Не нравится мне в пылких речах С. Кургиняна обилие метафор. Хочется осуществить перевод с поэтического на научный язык.
Вот он говорит то, что сразу же «цепляет»: зловещая роль «карнавала», карнавализация общественной жизни, в которой душу отделяют от духа, личность отщепляется от коллективизма в погоне за весельем и удовольствиями, в слепом равнодушии к будущему.
Было? Было. Но ведь понятно, что «зловещую роль карнавала» нельзя понимать буквально – то есть запретить все творческие карнавалы, включая бразильский, венецианский, а заодно и вообще закрыв эстраду. Чтоб не шутили, понимаешь! Чтобы все ходили с постными лицами и не смели улыбаться…
«Зловещая роль карнавализации» - была. Но надо бы сбить градус поэтики у Кургиняна, а заодно и у Бахтина, чьи туманные тексты обсуждает Кургинян. Смысл метафоры не в том, что карнавал с масками и музыкой сам по себе плох.
Смысл в том процессе, который на языке науки можно назвать как «дезактуализация угроз». И который (процесс) может превратить общество в скопище полоумных гедонистов. В чём смысл процесса, без всяких бахтинских «карнавалов», без метафор и рифм, а на арифметическом языке?
Человек живёт в очень агрессивных окружающих средах. Это абсолютный и непреложный факт – эти окружающие среды только и делают, что пытаются уничтожить человека (для чего человек обзавёлся сперва кожей, от болезнетворных бактерий, а потом и каменным топором).
Но факт и другое: человеку не нравится жить в агрессивных средах вокруг себя. Он – как существо разумное и творческое – начинает преобразовывать адские оболочки в более терпимые к нему.
Этим путём идут к безопасной окружающей среде: когда тебе не грозит на городской улице медведь-людоед, а на рабочем месте капиталист-сократитель. Обрабатывают окружающие среды (природную, экономическую, международную, культурную и др.) таким образом, чтобы удалить из них опасность, факторы летального исхода.
Ну и что получается? Получается относительно-безопасная окружающая среда. И само по себе это прекрасно: из каннибалов, какими были первобытные люди, они превращаются в доброжелательных и отзывчивых соседей. Они не только не пытаются тебя сожрать (как раньше с ними бывало) – но ещё и (по мере роста цивилизованности) – стремятся тебе помочь, поддержать тебя.
Но именно при возникновении относительно-безопасной оболочки и проявляется та МЕГА-ОПАСНОСТЬ, которую Бахтин предлагал использовать против СССР, а Кургинян его за руку поймал. Та, которую оба условно называют «дух карнавала».
Долой поэтизм речи, друзья, говорим очень жёстко и недвусмысленно!
Речь идёт о стимулировании паразитизма в благоприятной для него среде.

## Задание A
Выведите без изменений фрагмент текста о карнавализации, начиная со слов «Этим путём идут» и далее вплоть до слов «помочь, поддержать тебя.».
## Задание B
Подхватите текст о карнавализации и напишите его продолжение сразу после последнего предложения.
Записи никак не связаны с текстом о карнавализации.

## Записи набора данных
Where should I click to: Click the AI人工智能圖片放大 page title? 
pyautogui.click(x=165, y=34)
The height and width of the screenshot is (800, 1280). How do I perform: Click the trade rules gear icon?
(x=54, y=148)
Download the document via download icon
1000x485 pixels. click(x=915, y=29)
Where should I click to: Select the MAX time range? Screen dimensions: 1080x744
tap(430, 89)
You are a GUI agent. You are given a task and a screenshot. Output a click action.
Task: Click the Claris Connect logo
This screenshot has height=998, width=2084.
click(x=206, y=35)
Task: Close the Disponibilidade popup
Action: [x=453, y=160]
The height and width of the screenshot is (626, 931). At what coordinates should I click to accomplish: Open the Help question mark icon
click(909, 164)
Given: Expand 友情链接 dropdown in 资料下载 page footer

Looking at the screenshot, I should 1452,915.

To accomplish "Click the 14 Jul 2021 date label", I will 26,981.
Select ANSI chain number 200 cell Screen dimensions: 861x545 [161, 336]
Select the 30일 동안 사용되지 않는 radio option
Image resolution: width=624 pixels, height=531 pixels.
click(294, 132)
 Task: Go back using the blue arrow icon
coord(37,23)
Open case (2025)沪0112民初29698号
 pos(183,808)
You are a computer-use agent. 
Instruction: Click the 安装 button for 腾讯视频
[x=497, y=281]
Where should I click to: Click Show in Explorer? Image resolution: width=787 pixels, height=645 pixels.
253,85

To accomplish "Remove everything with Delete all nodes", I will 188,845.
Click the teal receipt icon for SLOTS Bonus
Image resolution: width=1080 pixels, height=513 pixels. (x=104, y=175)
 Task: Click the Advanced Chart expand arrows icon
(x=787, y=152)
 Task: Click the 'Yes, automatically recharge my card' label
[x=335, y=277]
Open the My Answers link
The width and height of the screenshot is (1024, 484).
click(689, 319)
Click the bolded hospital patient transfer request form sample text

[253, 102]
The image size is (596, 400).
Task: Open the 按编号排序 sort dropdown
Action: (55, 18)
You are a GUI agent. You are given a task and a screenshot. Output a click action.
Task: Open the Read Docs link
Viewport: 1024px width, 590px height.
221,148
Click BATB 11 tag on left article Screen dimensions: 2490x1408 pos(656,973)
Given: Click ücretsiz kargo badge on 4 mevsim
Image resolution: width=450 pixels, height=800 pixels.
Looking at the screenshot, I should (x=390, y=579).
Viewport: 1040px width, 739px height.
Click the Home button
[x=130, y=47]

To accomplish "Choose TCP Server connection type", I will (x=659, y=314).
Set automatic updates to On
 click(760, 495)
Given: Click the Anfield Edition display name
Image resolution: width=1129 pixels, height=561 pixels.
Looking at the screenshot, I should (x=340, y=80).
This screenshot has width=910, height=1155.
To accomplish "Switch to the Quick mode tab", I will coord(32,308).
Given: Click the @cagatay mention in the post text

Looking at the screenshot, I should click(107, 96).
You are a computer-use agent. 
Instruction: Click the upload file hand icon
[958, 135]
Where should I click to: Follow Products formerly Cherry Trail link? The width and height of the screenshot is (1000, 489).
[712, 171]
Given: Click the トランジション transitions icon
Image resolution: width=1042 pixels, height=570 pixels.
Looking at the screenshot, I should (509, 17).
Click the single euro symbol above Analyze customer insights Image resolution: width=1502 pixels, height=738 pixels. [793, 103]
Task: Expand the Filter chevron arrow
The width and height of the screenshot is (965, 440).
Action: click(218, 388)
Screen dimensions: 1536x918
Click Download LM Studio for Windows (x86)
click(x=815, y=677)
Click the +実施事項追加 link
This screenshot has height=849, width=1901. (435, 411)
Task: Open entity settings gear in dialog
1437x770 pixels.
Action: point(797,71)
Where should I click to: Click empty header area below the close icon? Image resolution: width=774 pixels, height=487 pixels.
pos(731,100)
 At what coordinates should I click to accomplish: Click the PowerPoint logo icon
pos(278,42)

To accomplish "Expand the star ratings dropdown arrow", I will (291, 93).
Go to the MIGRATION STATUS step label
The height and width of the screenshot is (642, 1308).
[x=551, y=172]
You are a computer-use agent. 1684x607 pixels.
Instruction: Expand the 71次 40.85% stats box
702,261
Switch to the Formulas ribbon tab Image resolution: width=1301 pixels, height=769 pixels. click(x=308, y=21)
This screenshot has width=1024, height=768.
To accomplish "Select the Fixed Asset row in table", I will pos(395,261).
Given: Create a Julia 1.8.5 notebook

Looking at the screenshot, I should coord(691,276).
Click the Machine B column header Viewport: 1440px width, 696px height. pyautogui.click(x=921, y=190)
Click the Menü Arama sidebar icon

## Результат A
Этим путём идут к безопасной окружающей среде: когда тебе не грозит на городской улице медведь-людоед, а на рабочем месте капиталист-сократитель. Обрабатывают окружающие среды (природную, экономическую, международную, культурную и др.) таким образом, чтобы удалить из них опасность, факторы летального исхода.
Ну и что получается? Получается относительно-безопасная окружающая среда. И само по себе это прекрасно: из каннибалов, какими были первобытные люди, они превращаются в доброжелательных и отзывчивых соседей. Они не только не пытаются тебя сожрать (как раньше с ними бывало) – но ещё и (по мере роста цивилизованности) – стремятся тебе помочь, поддержать тебя.

## Результат B
Дело в том, что изначально асоциальное поведение в обществе примитивном, тяжко больном зоологической дикостью, на низших ступенях шкалы цивилизации – означало попросту смертный приговор. Если бы человек вместо серьёзной и сосредоточенной, ежедневной и ежеминутной борьбы за существование начал бы кривляться и паясничать, халтурить и клоунничать в деревне царского времени, регулярно голодавшей очень страшно – он просто убился бы о невидимую, но твёрдую стену жизни.
Для человека, перед которым каждый день остро встаёт проблема выживания – проблемы «карнавализации» не стоит. Он на грани, он перед пропастью, он одной ногой в могиле – и кривляться он не станет (а если станет – то погибнет).
Потому «люди выживания» очень и очень похвально-серьёзны. Они идиотствовать не приучены. Зато они приучены к другому: познавать и выполнять требования реальности, быть жёсткими реалистами, осознавать тождество ошибки и гибели.
«Люди выживания» вырабатывают очень и очень жёсткую мораль выживания, в которой буквально каждый шаг необычайно строго контролируется окружающими. Ведь один дурак в артели может погубить всю артель, один идиот в деревне – навлечь беду на всю деревню. «Люди выживания», не колеблясь, сжигают содомитов и еретиков, они побивают камнями отклонившихся и девиантных.
Храня очень слабый и трепетный росток (или огонёк) жизни, выживающее племя очень и очень строго к поведению каждого своего члена. Важно понимать, что для людей выживающих такой ригоризм – не жестокость, а необходимость.
Никому из «людей выживания» не приходится объяснять – почему так жёстко поступают они с любым оступившимся. Здесь – шуток в плохом смысле слова не шутят. Нарушил кодекс поведения, корпоративную этику тяжело и мучительно выживающих соплеменников – в расход. И никаких соплей. Никаких Солженицыных.
«Люди выживания» ежедневно отталкивают близкую смерть. Они в каждом зёрнышке, в каждом полене – видят последнее. И потому они никому не прощают глумления над хлебом или огнём, глумления над святынями – вырастающими из ежедневной практики непростого выживания.
Вот почему мы и говорим: в такой среде жестокость воспринимается как необходимость. Первое поколение советских людей, красноармейцев, было, с нашей точки зрения, очень жестоким. Но это вытекало из необходимости той борьбы за выживание, которую они вели всерьёз и на грани срыва.
В угнетательском обществе они прошли через такое, что современному человеку и в кошмарном сне не привидится! А потому то, что мы воспринимаем, как жестокость – они воспринимали совершенно иначе, без эмоций и сентиментальности: как очевидную необходимость.
+++
И вот они, «люди выживания», добились своего. Они овладели науками и стали строить жизнь по науке. Ежедневная будничность биологического выживания отступила. В жизни простого человека появились немыслимые ранее удобства и гарантии.
И тут происходит очень страшное в голове, моей и вашей, читатель:
То, что отец воспринимал, как очевидную необходимость, сын его, выросший на мякише и в тепле, разомлевший от бытовых удобств, начинает воспринимать, как жестокость!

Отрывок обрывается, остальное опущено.